■ **What this task involves**: Render every line of the data exactly as written, and leave out the pictures.

Saved data entries:
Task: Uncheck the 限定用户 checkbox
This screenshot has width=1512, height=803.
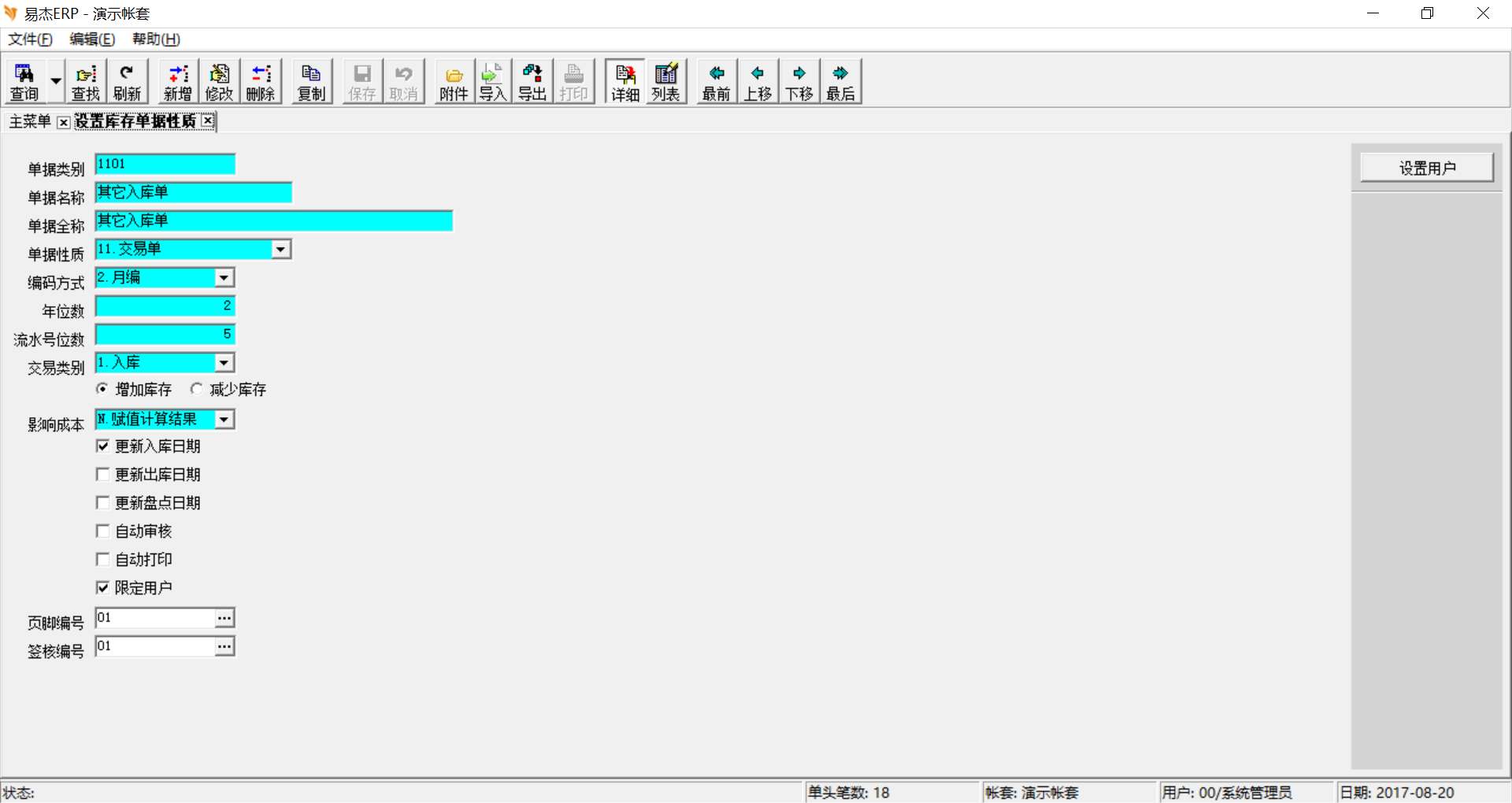Action: (102, 588)
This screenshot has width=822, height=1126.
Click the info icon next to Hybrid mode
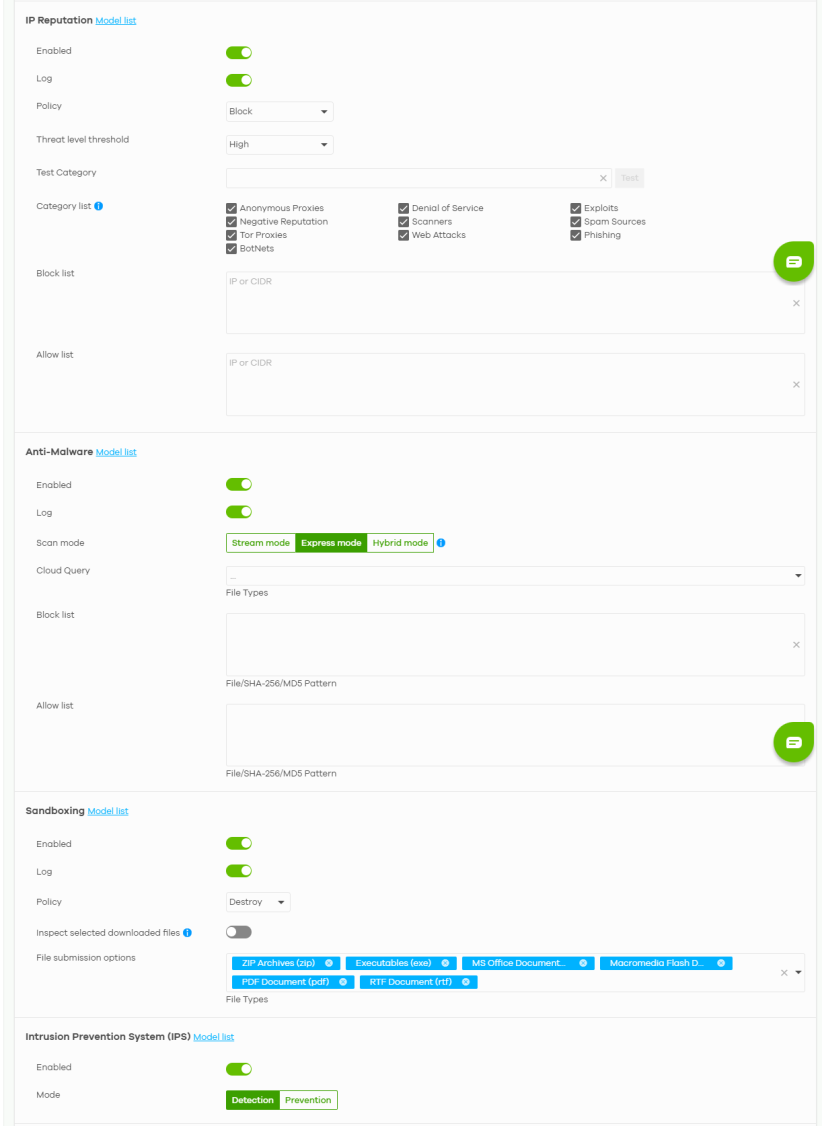[x=441, y=543]
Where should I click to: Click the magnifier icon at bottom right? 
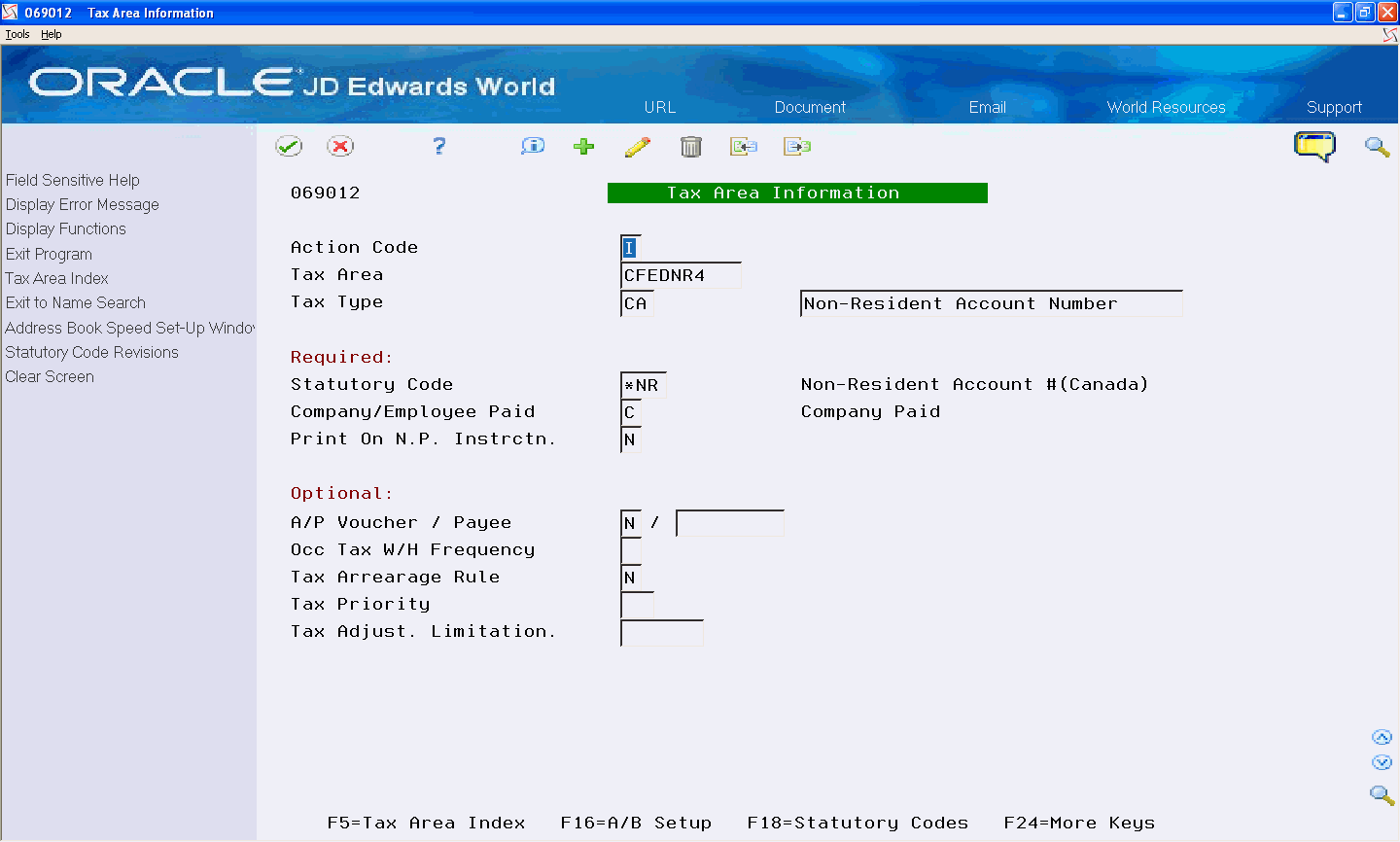[1382, 794]
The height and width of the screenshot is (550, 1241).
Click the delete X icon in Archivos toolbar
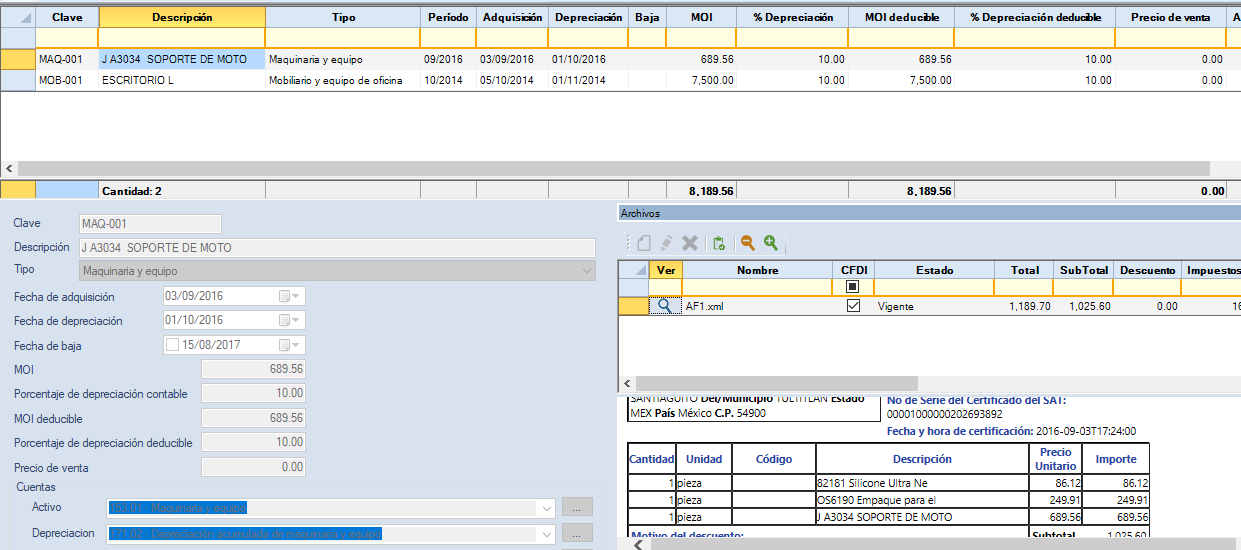[689, 243]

■ **Solution for this problem**:
Task: Uncheck the 限定用户 checkbox
This screenshot has width=1512, height=803.
Action: (102, 588)
This screenshot has width=822, height=1126.
Click the info icon next to Hybrid mode
[x=441, y=543]
Where should I click to: Click the magnifier icon at bottom right? 
[1382, 794]
The height and width of the screenshot is (550, 1241).
Click the delete X icon in Archivos toolbar
[689, 243]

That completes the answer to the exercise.